Continental Focus, International Reach

Oil Firms Tighten Belts—Job Cuts on the Way

Thursday, January 15, 2015

While consumers may be celebrating at the pumps due to the new lows in petrol prices, they will not be celebrating for long if they are employed by the petroleum industry, but rather may receive one of the many pinkslips that are being handed out. A number of firms are cutting their workforce because of the drop in crude prices.

Irish independent Tullow Oil is planning to let go some of its 2,000 employees in the coming days and oil service firm Halliburton is cutting jobs in Houston but did not say how many employees it would be letting go. BP is on a “restructuring program” which will call for thousands of job cuts and Shell has said that 5-10% of its workers at the Albian Sands mining project in Canada are in jeopardy.

These are just a few industry firms with plans to slash their rosters in an effort to cut costs; expect more to follow in the near term.

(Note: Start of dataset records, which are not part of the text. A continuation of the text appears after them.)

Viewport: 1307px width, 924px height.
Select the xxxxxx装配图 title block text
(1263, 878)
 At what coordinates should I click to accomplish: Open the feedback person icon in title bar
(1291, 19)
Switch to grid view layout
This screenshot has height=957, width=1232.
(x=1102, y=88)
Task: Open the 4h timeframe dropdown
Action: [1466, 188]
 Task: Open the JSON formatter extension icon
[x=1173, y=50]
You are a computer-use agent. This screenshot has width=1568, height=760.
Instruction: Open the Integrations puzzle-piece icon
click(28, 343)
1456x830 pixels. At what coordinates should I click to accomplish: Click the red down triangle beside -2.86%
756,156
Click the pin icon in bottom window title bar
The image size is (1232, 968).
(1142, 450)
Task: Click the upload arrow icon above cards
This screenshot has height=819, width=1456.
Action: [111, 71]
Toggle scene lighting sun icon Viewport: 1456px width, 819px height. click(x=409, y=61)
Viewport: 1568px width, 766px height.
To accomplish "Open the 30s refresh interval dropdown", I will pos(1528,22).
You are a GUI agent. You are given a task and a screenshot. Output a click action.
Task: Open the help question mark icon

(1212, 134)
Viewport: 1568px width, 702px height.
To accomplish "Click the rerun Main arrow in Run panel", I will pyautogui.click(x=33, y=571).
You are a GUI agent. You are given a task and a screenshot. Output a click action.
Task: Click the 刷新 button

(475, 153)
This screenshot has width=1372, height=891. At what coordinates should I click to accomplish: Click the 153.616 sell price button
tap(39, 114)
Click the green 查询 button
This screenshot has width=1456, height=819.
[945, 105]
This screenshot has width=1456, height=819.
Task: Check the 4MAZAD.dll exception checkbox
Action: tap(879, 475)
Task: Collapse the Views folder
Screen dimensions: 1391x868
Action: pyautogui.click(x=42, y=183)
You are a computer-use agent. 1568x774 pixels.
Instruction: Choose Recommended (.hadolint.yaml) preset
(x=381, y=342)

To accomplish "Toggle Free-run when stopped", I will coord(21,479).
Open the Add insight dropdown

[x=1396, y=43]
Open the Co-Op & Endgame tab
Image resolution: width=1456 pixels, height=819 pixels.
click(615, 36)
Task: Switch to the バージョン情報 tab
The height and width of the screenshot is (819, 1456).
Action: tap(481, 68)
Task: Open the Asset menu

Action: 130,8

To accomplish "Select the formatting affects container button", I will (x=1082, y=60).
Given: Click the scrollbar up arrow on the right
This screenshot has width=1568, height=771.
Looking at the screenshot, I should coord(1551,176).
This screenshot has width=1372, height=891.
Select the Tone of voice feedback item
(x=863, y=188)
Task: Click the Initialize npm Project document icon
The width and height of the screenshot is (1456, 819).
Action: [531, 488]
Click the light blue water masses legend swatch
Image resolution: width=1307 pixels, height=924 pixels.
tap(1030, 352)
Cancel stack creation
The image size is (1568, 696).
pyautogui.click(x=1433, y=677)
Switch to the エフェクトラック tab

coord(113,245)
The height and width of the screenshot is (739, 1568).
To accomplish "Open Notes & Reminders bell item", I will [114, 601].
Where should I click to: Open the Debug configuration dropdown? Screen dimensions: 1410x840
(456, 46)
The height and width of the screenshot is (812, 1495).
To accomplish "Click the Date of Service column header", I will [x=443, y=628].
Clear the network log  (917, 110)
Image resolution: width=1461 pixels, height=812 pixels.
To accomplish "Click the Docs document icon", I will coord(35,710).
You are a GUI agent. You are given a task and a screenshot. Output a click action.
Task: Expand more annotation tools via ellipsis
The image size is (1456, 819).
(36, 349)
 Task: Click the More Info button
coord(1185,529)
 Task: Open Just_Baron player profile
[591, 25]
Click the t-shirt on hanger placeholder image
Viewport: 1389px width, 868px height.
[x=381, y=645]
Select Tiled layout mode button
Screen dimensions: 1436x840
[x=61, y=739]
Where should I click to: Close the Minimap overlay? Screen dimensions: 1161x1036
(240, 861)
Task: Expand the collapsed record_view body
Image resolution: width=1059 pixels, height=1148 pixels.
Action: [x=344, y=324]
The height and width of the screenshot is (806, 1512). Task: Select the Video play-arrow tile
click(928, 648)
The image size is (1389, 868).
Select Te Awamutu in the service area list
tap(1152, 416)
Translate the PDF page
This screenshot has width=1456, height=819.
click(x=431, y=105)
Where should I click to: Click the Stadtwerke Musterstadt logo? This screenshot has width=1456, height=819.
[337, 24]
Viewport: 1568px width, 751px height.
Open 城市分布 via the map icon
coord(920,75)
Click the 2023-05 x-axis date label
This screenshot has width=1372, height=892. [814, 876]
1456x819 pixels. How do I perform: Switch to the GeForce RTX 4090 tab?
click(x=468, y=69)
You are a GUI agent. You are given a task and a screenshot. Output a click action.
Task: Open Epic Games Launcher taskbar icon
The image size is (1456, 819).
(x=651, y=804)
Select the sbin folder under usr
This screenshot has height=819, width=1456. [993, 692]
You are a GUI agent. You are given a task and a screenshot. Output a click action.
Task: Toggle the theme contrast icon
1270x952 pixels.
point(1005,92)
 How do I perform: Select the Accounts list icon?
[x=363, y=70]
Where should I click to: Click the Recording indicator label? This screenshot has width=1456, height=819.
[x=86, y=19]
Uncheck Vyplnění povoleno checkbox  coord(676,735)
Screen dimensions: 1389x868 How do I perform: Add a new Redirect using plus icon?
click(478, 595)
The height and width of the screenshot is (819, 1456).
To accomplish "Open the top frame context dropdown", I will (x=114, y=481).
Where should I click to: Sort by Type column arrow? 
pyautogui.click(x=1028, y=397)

The cut in jobs is just the latest trend that crudes’ five-year lows have started; late last year companies began announcing that they were cutting their capex for 2015. Tullow is cutting its budget along with its employees, taking its exploration budget down to $0.2 billion according to its just released Trading Statement. Tullow isn’t the first and won’t be the last, ConocoPhillips’ capex is down 26% for 2015 and Apache Corp.’s budget in North America is down 20%.